- Born: Romeo Samuel Greenschpoon September 20, 1911 New York City, U.S.
- Died: November 24, 1979 (aged 68) Los Angeles, California, U.S.
- Other name: Ralph R. Greenson
- Education: Columbia University
- Occupation: Psychiatrist
- Known for: Personal Psychiatrist to Marilyn Monroe

= Ralph Greenson =

American psychiatrist (1911–1979)

Ralph R. Greenson (born Romeo Samuel Greenschpoon; September 20, 1911 – November 24, 1979) was a prominent American psychiatrist and psychoanalyst. Greenson is best known as Marilyn Monroe's psychiatrist. He was the basis for Leo Rosten's 1963 novel, Captain Newman, M.D. The book was later made into a movie starring Gregory Peck as Greenson's character.

Greenson treated returning WWII soldiers suffering from post-traumatic stress disorder. He also had other famous clients such as Tony Curtis, Frank Sinatra, and Vivien Leigh. Greenson and his wife, Hildi Greenson, were the darlings of the Southern California psychoanalytic community and intellectuals, and associated with entertainment industry leaders. They were good friends with Anna Freud, Fawn Brodie and Margaret Mead.

==Biography==
He graduated from Columbia University in New York City. In a time when Jews were not readily accepted into American medical schools, he studied medicine in Bern, Switzerland, and was analysed by Wilhelm Stekel, a student of Sigmund Freud, and again by Otto Fenichel and Frances Deri in Los Angeles.

He published psychoanalytic material often dealing with analyzability, beginning of analysis, interpretations, dreams, working through, acting out, countertransference, and termination. His article On Gambling drew on his own "observations on gambling in the U. S. Army from 1942 to 1946, primarily among officers." In retrospect, "Greenson's essay is interesting because, unlike many other analysts, he considers cultural and historical material to be relevant, while accepting the overriding importance of the Oedipal conflict."

In working with borderline patients, he proposed a "modified psychoanalytic approach ... a basically neutral technical position of the therapist, and only a minimum deviation from such a position of neutrality as might be necessary."
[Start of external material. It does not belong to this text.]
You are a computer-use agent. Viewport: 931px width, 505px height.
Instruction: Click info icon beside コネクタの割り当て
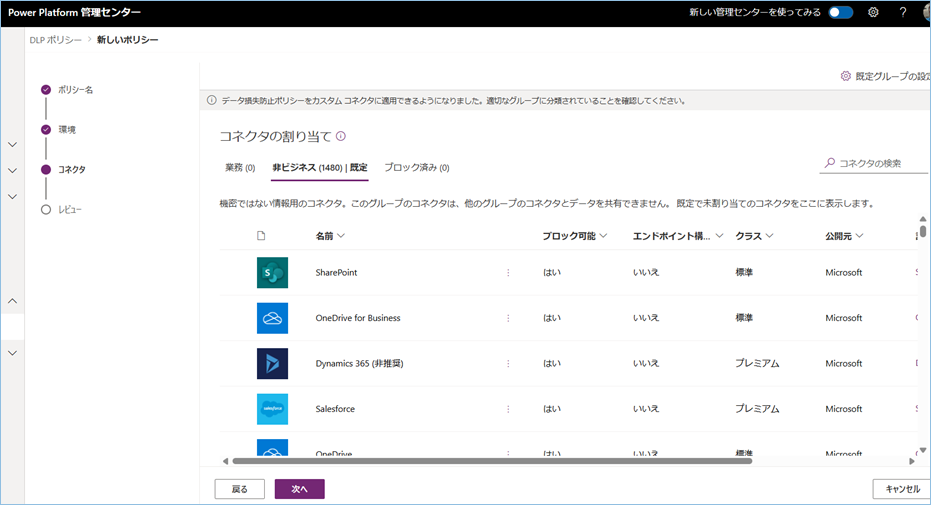(341, 136)
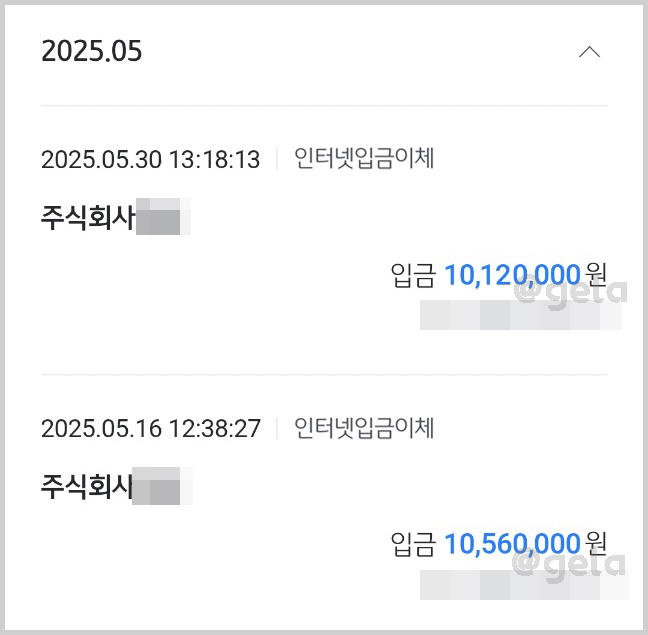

Greenson was named a clinical professor of psychiatry at the UCLA School of Medicine and served on the Board on Professional Standards and the Committee on Institutes in The American. He published fifty-three papers in psychoanalytic journals. The Technique and Practice of Psychoanalysis, published in 1967, has been described as "a thorough, highly technical textbook, with an instructive treatment of the working alliance," and stands "among the classic writings ... relating to the technique of psychoanalysis." In it "Greenson says that it's important for the patient to distinguish between his transference relations to the analyst and his realistic perceptions of him ... 'the non-transference relationship'" – views criticized however by Charles Brenner as "what Brenner calls resistive myths – myths that analysts who are unable to tolerate analytic abstinence have invented to justify their lapses from neutrality."

In 1968 Ralph Greenson offered a developmental theory for homosexuality, which focuses on the need of boys to "dis-identify" from their mothers:

The male child, in order to attain a healthy sense of maleness, must replace the primary object of his identification, the mother, and must identify instead with the father. I believe it is the difficulties inherent in this additional step of development, from which girls are exempt, which are responsible for certain special problems in the man's gender identity, his sense of belonging to the male sex. ... The male child's ability to dis-identify will determine the success or failure of his later identification with his father.
– Ralph R. Greenson, "Dis-Identifying From Mother: Its Special Importance for the Boy," International Journal of Psychoanalysis, 49 (1968): 370.

==Bibliography==
- The Technique and Practice of Psychoanalysis. Vol. I, by Ralph R. Greenson. New York: International Universities Press, Inc., 1967. (Volume II of Ralph Greenson's much used, textbook of psychoanalysis was never written.)
- The Technique and Practice of Psychoanalysis, Vol.2: A Memorial Volume to Ralph R. Greenson. Monograph series of Ralph R.Greenson Memorial Library of the San Diego Psychoanalytic Society and Institute. Monograph 1. eds. A. Sugarman, R. A. Nemiroff & D. P. Greenson. Madison, CT: International Universities Press, 1992.
- Explorations in Psychoanalysis: By Ralph R. Greenson, M.D. New York: International Universities Press, Inc., 1978.